Well, yeah, of course.

Anyway, the KFF team estimates that the total potential market for ACA exchange enrollment is perhaps 27.4 million nationally (a bit higher than the 25.4 million I had estimated based on one of their earlier reports), of which around 46% have actually done so this year (12.7 million).

They go on to assume that if every state performs as well as the top 10 states did this year (roughly 59% of the total potential collective market in those states by their count), the "ceiling" for exchange enrollment is roughly 16.3 million people:

The 10 best-performing states – which include several large states such as Florida, North Carolina, and California — have collectively signed up 59% of the potential market.
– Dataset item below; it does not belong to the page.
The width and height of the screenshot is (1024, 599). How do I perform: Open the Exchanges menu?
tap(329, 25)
While that might appear to leave room for substantial further growth, there are reasons to believe that enrollment has close to plateaued in those states.

...However, there is still considerable room for enrollment growth among states that have enrolled a lower share of the potential market. If all states improved to at least the average of the 10 best-performing states, we estimate that total marketplace signups would reach 16.3 million. Assuming that around 10% of these people would not pay their first month’s premium, this would translate into an “effectuated” enrollment total of 14.7 million. This may provide a reasonable estimate of a ceiling on what marketplace enrollment could grow to over the next several years, assuming current levels of premium subsidies and outreach.
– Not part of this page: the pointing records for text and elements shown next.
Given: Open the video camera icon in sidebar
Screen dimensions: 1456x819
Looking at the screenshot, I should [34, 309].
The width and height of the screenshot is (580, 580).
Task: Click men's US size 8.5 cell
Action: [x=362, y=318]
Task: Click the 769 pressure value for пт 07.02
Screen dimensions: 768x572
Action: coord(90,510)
Again, KFF's more recent "potential enrollee" numbers have been updated (and increased by a couple million nationally) since I ran my numbers; here's what it looks like now:

A slightly more optimistic "ceiling" projection would seem to be based on Florida specifically. They're at 65.6% of their threshold already; let's say they're able to push that up to 70% over the next few years. If so, and if every other state can be ramped up to the 70% level, that would bring the total national exchange ceiling up to around 19.1 million. Lop off 10% of that for non-payment/etc and you're at 17.2 million actively enrolled/effectuated. Even then, since the CBO number is based on average monthly enrollment for the full calendar year, the true number would be slighly lower still; call it perhaps 16 million at the outside.

The bottom line is that no matter how you slice it, the CBO's original 21 million+ projection doesn't seem to have ever been realistic; 16 million full-year effectuations appears to be the absolute cap unless there's a major restructuring of how the law is implemented or an expansion of subsidies/credits.